Supreme Court of Mississippi, In Banc
Feb 28, 1938
180 Miss. 746 (Miss. 1938)

Opinion

No. 32983.

February 7, 1938. Suggestion of Error Overruled February 28, 1938.

1. JURY.

Though trial judge may require court reporter to take all voir dire examinations, it is sufficient that reporter be required to take questions and answers to which objections are made in course of voir dire (Rules of the Supreme Court, rule 2).

2. JURY.

In a capital case, trial judge must ask every juror tendered on trial panel whether he has any conscientious scruples against infliction of capital punishment and must exclude any juror who has such scruples (Code 1930, section 2068).

3. JURY.

In capital cases, where trial judge observes that a juror has not understood question whether he has any conscientious scruples against the infliction of capital punishment, judge should explain meaning of question, or after explaining question, translate it into simple form by asking whether juror is opposed to hanging or whether juror is opposed to death penalty in particular class of case about to be tried (Code 1930, section 2068).

4. JURY.

The right of parties and their attorneys to examine jurors after trial judge has satisfied himself of competency of panel belongs to district attorney as well as to other attorneys (Code 1930, section 2068).

5. JURY.

In a capital case, district attorney may satisfy himself by a reasonable examination that no juror who entertains conscientious scruples against death penalty shall remain on jury, even though juror or jury may have passed trial judge's examination (Code 1930, section 2068).

6. JURY.

The district attorney's examination of jurors on question whether they entertain conscientious scruples against death penalty in capital cases should be in the abstract, and he must not go to extent of forcing a committal with respect to what juror or jury would do in the particular case, nor should examination create impression that juror will be looked upon with displeasure unless he returns a death verdict (Code 1930, section 2068).

7. CRIMINAL LAW. Jury.

In murder prosecution, district attorney's statements to jury on voir dire that state was going to ask death penalty and that any one opposed to inflicting death penalty would be excused, were erroneous, but error was cured by trial judge's statement that it was solely for jury to say whether capital punishment should be inflicted in any case, by district attorney's statement that it was up to jury whether death penalty should be inflicted, and by written instruction, given at state's request telling jury that if a verdict of guilty was returned, jury could fix penalty at death or life imprisonment (Code 1930, section 2068).
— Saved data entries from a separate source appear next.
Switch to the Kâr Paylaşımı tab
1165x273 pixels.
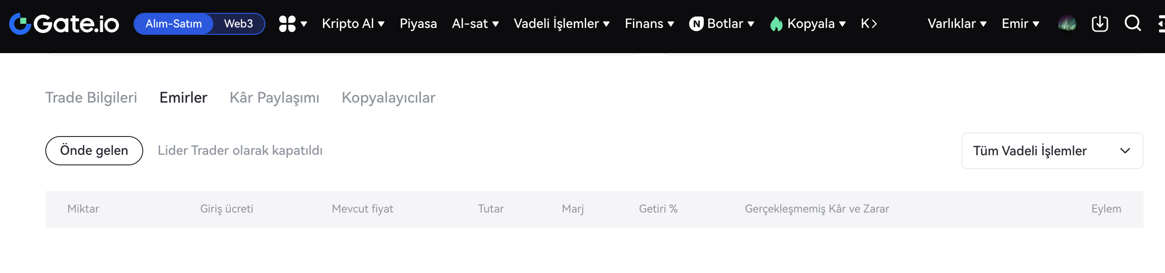pyautogui.click(x=275, y=98)
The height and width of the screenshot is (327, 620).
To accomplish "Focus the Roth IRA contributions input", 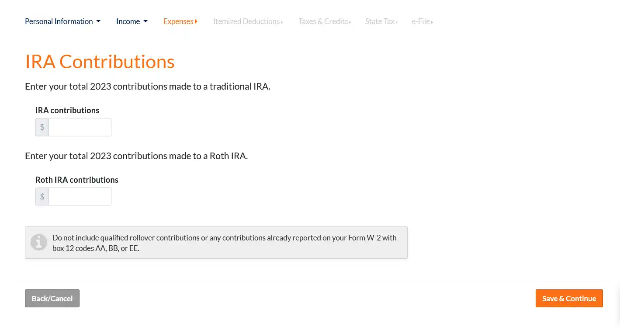I will click(80, 197).
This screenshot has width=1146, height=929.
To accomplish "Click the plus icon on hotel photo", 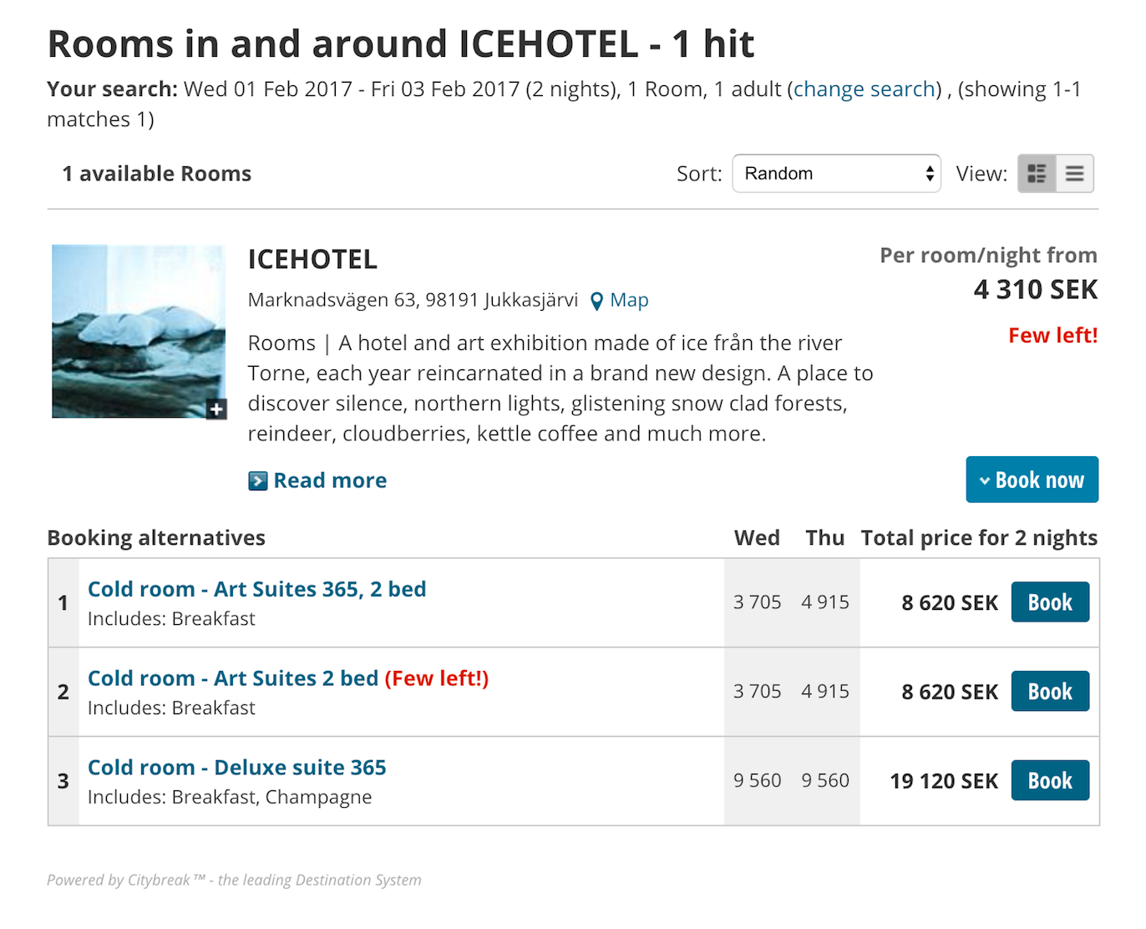I will (216, 409).
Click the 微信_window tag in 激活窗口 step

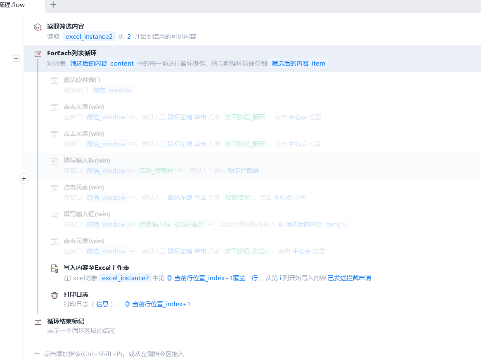click(x=112, y=90)
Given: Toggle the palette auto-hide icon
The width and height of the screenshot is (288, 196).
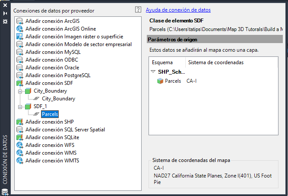Looking at the screenshot, I should tap(5, 13).
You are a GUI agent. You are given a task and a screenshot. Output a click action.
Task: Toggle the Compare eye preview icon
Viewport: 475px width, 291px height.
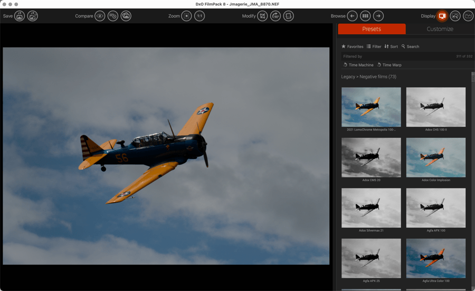(100, 16)
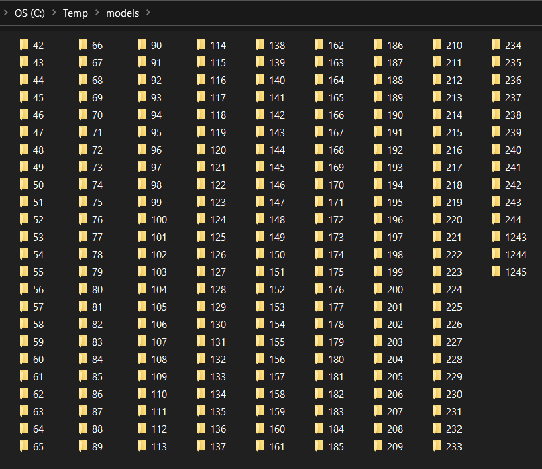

APPEAL from the circuit court of Lowndes county. HON. JOHN C. STENNIS, Judge.

Wm. P. Stribling, of Columbus, for appellant.

We submit that under the authorities, Fugitt v. State, 37 So. 557; Roney v. State, 142 So. 475; State v. Ussery, 152 So. 302, all considered unerringly point to one conclusion that is most fundamentally violated in organizing a jury to try this man for his life, to-wit: the examination must be scrupulously conducted with fairness to the defendant on trial for his life.

The whole effect of the voir dire examination was to commit this jury of white men to the proposition of hanging this negro for the State pretty nearly regardless of the law and the evidence, and no such a voir dire examination should be permitted to stand where a human life is to be snuffed out as a result of the jury's verdict.

We insist that when the set of instructions are considered in connection with this voir dire examination that it is entirely out of the question to take the life of a human being as a result of a verdict of a jury so steeped in committals and so instructed that they may ignore the defendant's inalienable right to the benefit of every reasonable doubt.

W.D. Conn, Jr., Assistant Attorney-General, for the State.

A trial court has the right to exclude from the jury any person who states that he has conscientious scruples against the infliction of capital punishment.

Barowitz v. State, 115 Miss. 47, 75 So. 671.

The substance of the voir dire examination in the case at bar seems to be an effort on the part of the district attorney to be able to exclude from the jury those who did not believe, or had conscientious scruples against the infliction of the death penalty.

Assuming, however, that the district attorney may have urged the matter too strongly on the jury, nevertheless, the action of the trial court in telling the jury, in response to all of these objections, that the jury, and the jury alone, were sole judges as to whether the death penalty should be inflicted, was sufficient to remove the and the jury alone, to say whether or not this death penalty should be inflicted, was sufficient to remove the prejudicial effect of such character of examination.

On the record we submit that there was no error in the giving of any or of all of the instructions.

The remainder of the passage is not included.